Lipoyl synthase is an enzyme that belongs to the radical SAM (S-adenosyl methionine) family. Within the radical SAM superfamily, lipoyl synthase is in a sub-family of enzymes that catalyze sulfur insertion reactions. Enzymes in this family contain two 4Fe-4S clusters, from which they obtain the sulfur groups that will be transferred onto the corresponding substrates. This particular enzyme participates in lipoic acid metabolism, so it transfers two sulfur atoms from its 4Fe-4S cluster onto the protein N6-(octanoyl)lysine through radical generation. This enzyme is usually localized to the mitochondria. Two organisms that have been extensively studied with regards to this enzyme are Escherichia coli and Mycobacterium tuberculosis. It is also found in other organisms, such as yeast and plants.

Nomenclature 
The systematic name of this enzyme class is protein N6-(octanoyl)lysine:sulfur sulfurtransferase. Other names in common use include:

 LS,
 LipA,
 lipoate synthase, and
 protein 6-N-(octanoyl)lysine:sulfur sulfurtransferase.

Mechanism of lipoyl synthase 
Lipoyl synthase uses two sulfurs from one of its two [4Fe-4S] clusters and attaches them to the 6th and 8th carbon of the protein N6-(octanoyl)lysine substrate, to convert it into protein N6-(lipoyl)lysine. The other [4Fe-4S] cluster is coordinated by the radical SAM motif of the enzyme (CxxxCxxC) and participates in radical SAM characteristic chemistry to activate the substrate for subsequent sulfur insertion. Below is the overall reaction for this enzyme:

protein N6-(octanoyl)lysine + 2 sulfur + 2 S-adenosyl-L-methionine <=> protein N6-(lipoyl)lysine + 2 L-methionine + 2 5'-deoxyadenosine

All in all, the 3 substrates of this enzyme are protein N6-(octanoyl)lysine, sulfur, and S-adenosyl-L-methionine, whereas its 3 products are protein N6-(lipoyl)lysine, L-methionine, and 5'-deoxyadenosine.

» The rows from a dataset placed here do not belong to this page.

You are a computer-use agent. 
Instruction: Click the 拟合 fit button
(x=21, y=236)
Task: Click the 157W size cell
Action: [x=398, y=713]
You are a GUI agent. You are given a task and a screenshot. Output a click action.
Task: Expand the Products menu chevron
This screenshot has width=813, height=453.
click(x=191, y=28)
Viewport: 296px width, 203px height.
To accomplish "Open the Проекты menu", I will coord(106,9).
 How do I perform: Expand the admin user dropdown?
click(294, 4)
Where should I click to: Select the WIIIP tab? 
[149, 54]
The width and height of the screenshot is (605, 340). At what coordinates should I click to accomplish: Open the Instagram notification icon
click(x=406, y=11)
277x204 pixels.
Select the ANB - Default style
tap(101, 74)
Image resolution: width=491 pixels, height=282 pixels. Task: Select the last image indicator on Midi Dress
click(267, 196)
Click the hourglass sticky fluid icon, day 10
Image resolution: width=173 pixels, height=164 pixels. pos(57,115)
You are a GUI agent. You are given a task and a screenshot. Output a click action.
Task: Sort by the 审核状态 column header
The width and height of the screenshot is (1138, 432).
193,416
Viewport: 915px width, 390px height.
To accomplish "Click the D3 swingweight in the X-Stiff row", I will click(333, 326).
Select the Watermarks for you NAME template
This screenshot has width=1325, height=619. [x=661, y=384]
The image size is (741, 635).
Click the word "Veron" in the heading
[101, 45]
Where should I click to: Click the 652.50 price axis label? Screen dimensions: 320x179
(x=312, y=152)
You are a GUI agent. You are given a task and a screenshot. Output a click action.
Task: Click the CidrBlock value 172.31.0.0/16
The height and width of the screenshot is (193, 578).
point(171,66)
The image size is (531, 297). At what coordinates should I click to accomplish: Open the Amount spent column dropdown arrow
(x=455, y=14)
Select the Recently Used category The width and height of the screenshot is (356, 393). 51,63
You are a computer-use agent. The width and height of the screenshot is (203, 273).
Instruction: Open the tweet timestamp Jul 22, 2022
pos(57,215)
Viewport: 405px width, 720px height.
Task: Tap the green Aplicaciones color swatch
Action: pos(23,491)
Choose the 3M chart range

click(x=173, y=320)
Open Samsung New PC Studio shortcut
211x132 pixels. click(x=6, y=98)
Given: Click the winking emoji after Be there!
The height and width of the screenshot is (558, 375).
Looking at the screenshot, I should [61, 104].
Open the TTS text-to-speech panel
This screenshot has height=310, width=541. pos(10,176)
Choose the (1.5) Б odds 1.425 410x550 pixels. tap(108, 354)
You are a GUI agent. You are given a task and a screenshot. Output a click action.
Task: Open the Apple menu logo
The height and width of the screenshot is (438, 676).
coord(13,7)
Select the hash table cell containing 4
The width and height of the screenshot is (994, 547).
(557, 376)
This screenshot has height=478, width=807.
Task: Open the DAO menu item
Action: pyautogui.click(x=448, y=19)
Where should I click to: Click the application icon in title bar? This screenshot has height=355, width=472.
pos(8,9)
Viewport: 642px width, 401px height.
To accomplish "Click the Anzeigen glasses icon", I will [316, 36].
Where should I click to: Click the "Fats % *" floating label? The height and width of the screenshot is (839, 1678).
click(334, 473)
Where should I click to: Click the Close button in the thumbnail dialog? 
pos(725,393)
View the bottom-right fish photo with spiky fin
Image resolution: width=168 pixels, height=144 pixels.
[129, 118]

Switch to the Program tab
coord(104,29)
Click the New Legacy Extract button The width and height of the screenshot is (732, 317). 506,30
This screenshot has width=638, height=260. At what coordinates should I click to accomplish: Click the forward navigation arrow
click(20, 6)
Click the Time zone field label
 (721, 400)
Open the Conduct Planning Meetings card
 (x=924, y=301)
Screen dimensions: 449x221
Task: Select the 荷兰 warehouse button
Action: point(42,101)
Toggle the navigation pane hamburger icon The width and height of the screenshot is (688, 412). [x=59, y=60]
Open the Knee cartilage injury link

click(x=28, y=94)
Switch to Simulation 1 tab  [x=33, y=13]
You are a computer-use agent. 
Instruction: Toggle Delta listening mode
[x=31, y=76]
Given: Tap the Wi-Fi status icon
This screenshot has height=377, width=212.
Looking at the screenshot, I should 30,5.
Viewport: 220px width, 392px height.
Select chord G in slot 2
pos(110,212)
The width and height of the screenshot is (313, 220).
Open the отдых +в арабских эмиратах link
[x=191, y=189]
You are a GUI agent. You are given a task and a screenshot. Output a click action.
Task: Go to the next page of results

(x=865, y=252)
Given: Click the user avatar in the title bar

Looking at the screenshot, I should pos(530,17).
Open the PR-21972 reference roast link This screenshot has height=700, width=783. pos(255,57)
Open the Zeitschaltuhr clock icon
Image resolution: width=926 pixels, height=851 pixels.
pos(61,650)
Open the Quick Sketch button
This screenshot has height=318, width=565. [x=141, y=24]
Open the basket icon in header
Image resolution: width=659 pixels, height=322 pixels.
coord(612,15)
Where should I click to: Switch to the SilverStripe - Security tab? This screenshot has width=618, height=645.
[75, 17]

Importance of lipoyl synthase 
This enzyme participates in lipoic acid metabolism, where it performs the final step in lipoic acid biosynthesis. Lipoic acid is a cofactor that has different functions within different organisms. The lipoic acid generation in yeast cells increases the number of divisions in the cells as well as protects yeast cells from hydrogen peroxide. Lipoic acid is an important co-factor in many enzyme systems, and one of them is the pyruvate dehydrogenase complex. Studies that repressed the function of lipoyl synthase in Arabidopsis thaliana seeds showed that this did not have adverse effects on seed growth and weight, but shortened the generation time as well as the flowering time of the plants. Repression resulted in earlier flowering times and decreased the generation times between seeds by almost 10%.

Possible side effects 
Overexpression of this enzyme in sunflower plants has been found to eventually sequester the amount of SAM present in transgenic Arabidopsis plants. SAM is a molecule that is required in other enzymatic complexes found in this plant as well, as well as the overall structure of the plant, so this sequestration may cause a reduction in the fatty acid biosynthesis in the Arabidopsis seeds.